Magic groups in 2.6

[Posted May 11, 2004 by corbet]

The 2.6.6-mm1 tree includes, among many other things, patches which add two new /proc/sys variables. They are:

/proc/sys/vm/hugetlb_shm_group

If this value is non-zero, it is interpreted as a group ID which gives access to the the "huge pages" feature of the 2.6 VM.

/proc/sys/vm/mlock_group

This variable behaves similarly, but it controls access to the mlock() system call (which locks memory into physical RAM) instead.

The current Linux kernel will not allow a process to perform either of the above actions unless that process has the CAP_IPC_LOCK capability; in practice, this means that the process needs to run as root. The main user of huge pages would appear to be a small program called "Oracle," which is something that many users would rather not run with root privileges. The new sysctl variables allow an administrator to give the ability to use huge pages (and mlock()) to a specific group; if Oracle runs within that group, it will be able to do what it needs without higher privileges.

These patches are not universally popular; the addition of "magic groups" with special meaning inside the kernel strikes many developers as an inelegant, un-Unix-like solution to the problem. So these developers were not happy when the hugetlb_vm_group patch was merged for 2.6.7 shortly after appearing in the -mm tree. Rather than rush an ugly hack into the kernel (which will then have to be supported indefinitely into the future), they argue, it would have been better to come up with a proper solution.

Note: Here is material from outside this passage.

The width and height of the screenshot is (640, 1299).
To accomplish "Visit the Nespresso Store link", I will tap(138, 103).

The problem, it seems, is that there are no better solutions on the horizon. Says Andrew Morton:

Capabilities are broken and don't work. Nobody has a clue how to provide the required services with SELinux and nobody has any code and we need the feature *now* before vendors go shipping even more ghastly stuff.

The problems with capabilities were covered here back in April, when this issue last came up. SELinux can, in principle, solve this problem, but there is the little disadvantage that nobody has been able to put together a production-ready, working distribution with SELinux yet. The distributors have been creating their own patches to enable Oracle to use the huge pages feature, and many of those are seen as being worse than the "magic groups" approach. Rather than see each distribution take the kernel in a different direction, Andrew merged the magic groups patch as the least evil alternative:

Nasty workarounds will be shipped to end users by vendors. That's a certainty. We cannot change this now. What I wish to do is to ensure that all users receive the *same* nasty workaround. Call it damage control.

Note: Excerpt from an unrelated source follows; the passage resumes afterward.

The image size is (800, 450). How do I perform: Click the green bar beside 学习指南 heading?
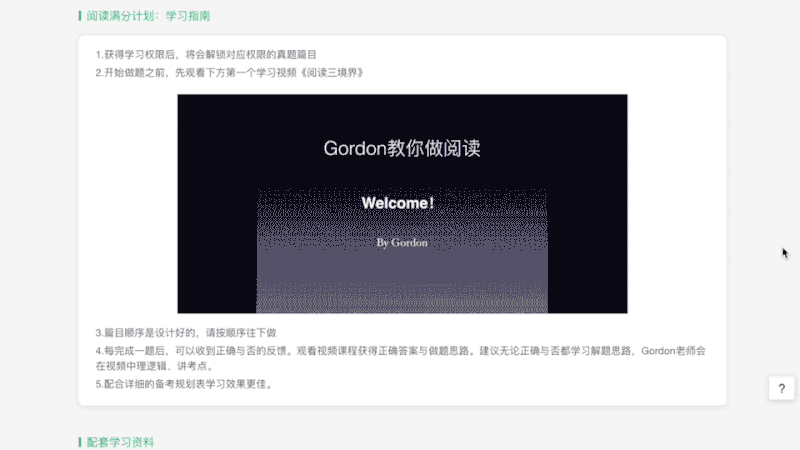pyautogui.click(x=80, y=17)
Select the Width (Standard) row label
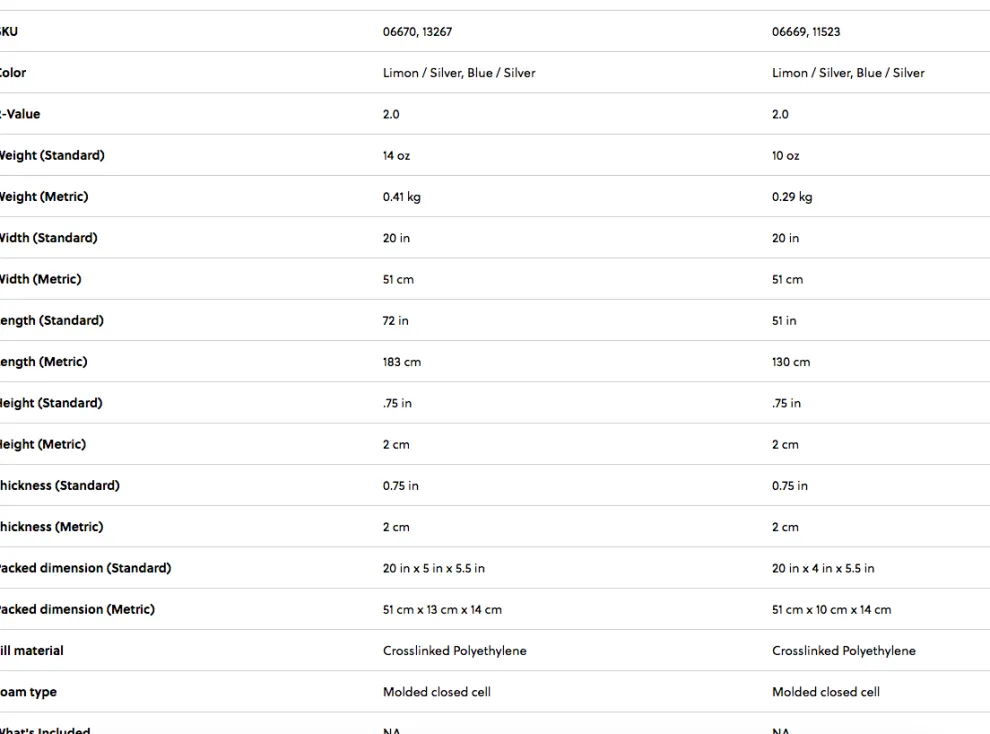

To some, however, the control appears worse than the damage. If vendors add their own hacks, they take responsibility for maintaining those hacks, or for weaning users off of them at some future time. Pulling features out of the mainline kernel is harder. Be that as it may, for lack of a better short-term solution the "magic groups" patch is now part of 2.6.

Index entries for this article

Kernel Capabilities

Kernel Magic groups

Kernel Memory management/User-space memory locking

Index entries for this article
Kernel	Capabilities
Kernel	Magic groups
Kernel	Memory management/User-space memory locking

systrace

Posted May 13, 2004 6:33 UTC (Thu) by AnswerGuy (guest, #1256) [Link]

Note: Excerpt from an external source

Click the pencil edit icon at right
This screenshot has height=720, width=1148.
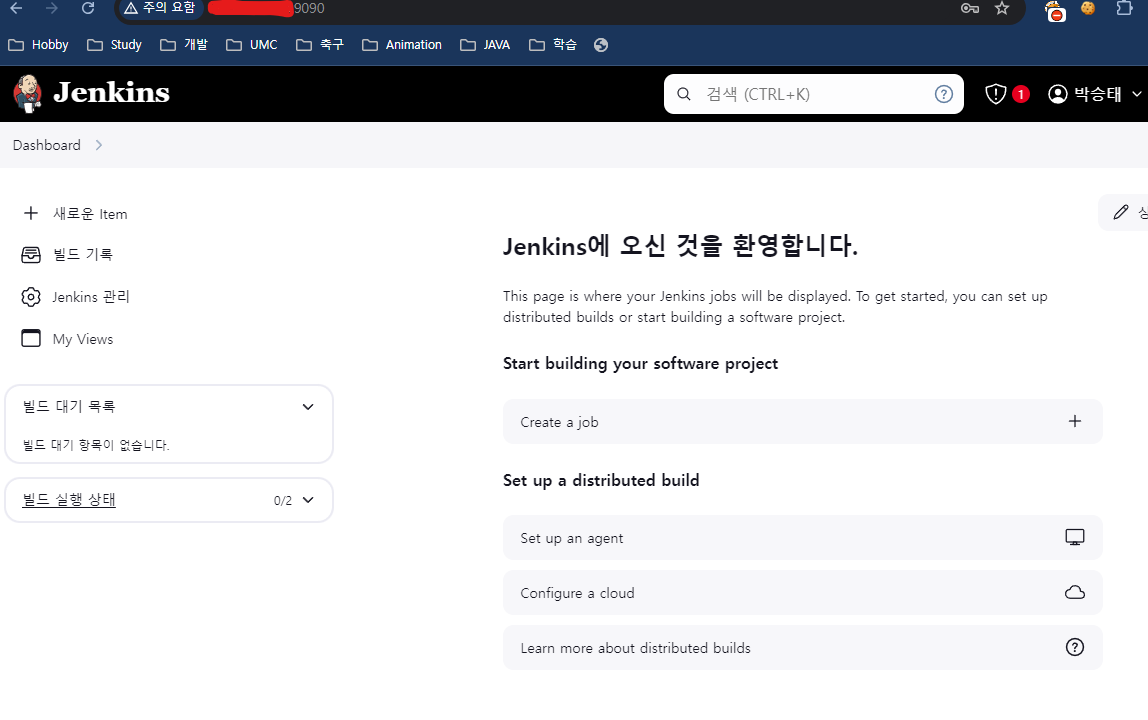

It would see that the systrace package would offer a more elegant solution to the whole class of problems. I wish more people would study Niels' work and consider it seriously.

www.systrace.org

JimD

Magic groups in 2.6

Posted May 13, 2004 8:23 UTC (Thu) by hisdad (subscriber, #5375) [Link]

I'm simply glad that it will be possible to cdrecord (which wants to lock a buffer) without being root. Of course, you can just depend on burnfree.

Regards,
Dad

Magic groups in 2.6

Posted May 13, 2004 9:35 UTC (Thu) by rjw (guest, #10415) [Link] (4 responses)

Why can't these features just be done via devices or special filesystems?

Ie the syscalls would take a file descriptor to a device or file, and if that checks out, allow access.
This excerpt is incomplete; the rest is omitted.